__What to do__:
**1.** In the forum thread, what share of the onboard computers would have to be destroyed to knock out the fly-by-wire system?
**2.** Copy the forum thread word for word between "I learned from" and "always a possibility.", inclusive.

__Selected extract__:
== == ==

Now few words about the hardware. Since the FBW system does not include a mechanical backup, the reliability requirements are very high! For this we have to say "Thank You" to AR MAK, i am talking seriously. Take into account that this plane was designed to fit into a predefined price, so we had to make it cheap and sophisticated, that seems to be impossible. The Russian creative approach in conjunction with German thoroughness is it turned out, are able to create a miracle. I won't go into complete debris, just let you know that taking into account the cost/quality of modern processing units, a complete two level network is deployed on-board, with such a large number of computer nodes that it's not longer possible to talk about a per-channel backup in a traditional way.

In order to "knock out" such a system, it is necessary to destroy more than 70% of computers, which is almost impossible given their heterogeneous hardware and software. At the same time, due to the development of a technology in the microelectronics segment,our system is relatively cheap, and despite the fact that the number of processing units in it is more than in A320, the FBW cost is lower, having a higher reliability.


----------



## fliger747 (May 8, 2019)

I learned from a source in Moscow that indeed there was a failure of the flight control FBW system and it was supposedly operating in Direct Law mode. My source suggests that this should not be a difficult task, but training was probably not provided. Also accident investigators are also focusing on the speed of the approach which was high. 

I should hope that this doesn't devolve unjustly into a blame the pilot situation if he is not to blame. Because of the political ramifications of the Sukhoi project this is always a possibility.

Reactions: Informative Informative:
2 | Like List reactions


----------



## nuuumannn (May 10, 2019)

fliger747 said:


> Take into account that this plane was designed to fit into a predefined price, so we had to make it cheap and sophisticated, that seems to be impossible.



Seen on the wall at an aircraft engineering workshop. "There are three types of aircraft engineering; good, cheap, fast. If it's good it won't be fast, if it's fast it won't be cheap, if it's cheap it won't be good."


----------

== == ==

__Dataset excerpt__:
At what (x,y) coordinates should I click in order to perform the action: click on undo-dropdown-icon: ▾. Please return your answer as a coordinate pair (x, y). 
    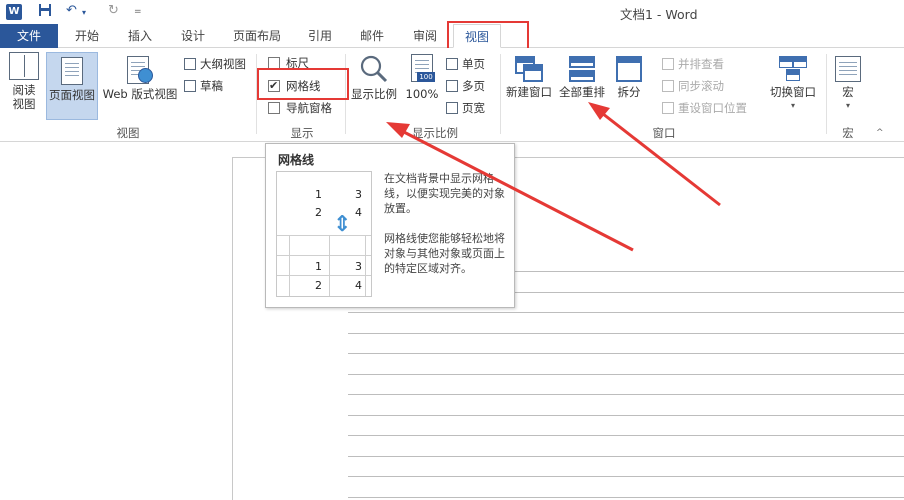
    Looking at the image, I should click on (84, 12).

== == ==

__Answers below__:
**1.** More than 70% of them.

**2.**
I learned from a source in Moscow that indeed there was a failure of the flight control FBW system and it was supposedly operating in Direct Law mode. My source suggests that this should not be a difficult task, but training was probably not provided. Also accident investigators are also focusing on the speed of the approach which was high. 

I should hope that this doesn't devolve unjustly into a blame the pilot situation if he is not to blame. Because of the political ramifications of the Sukhoi project this is always a possibility.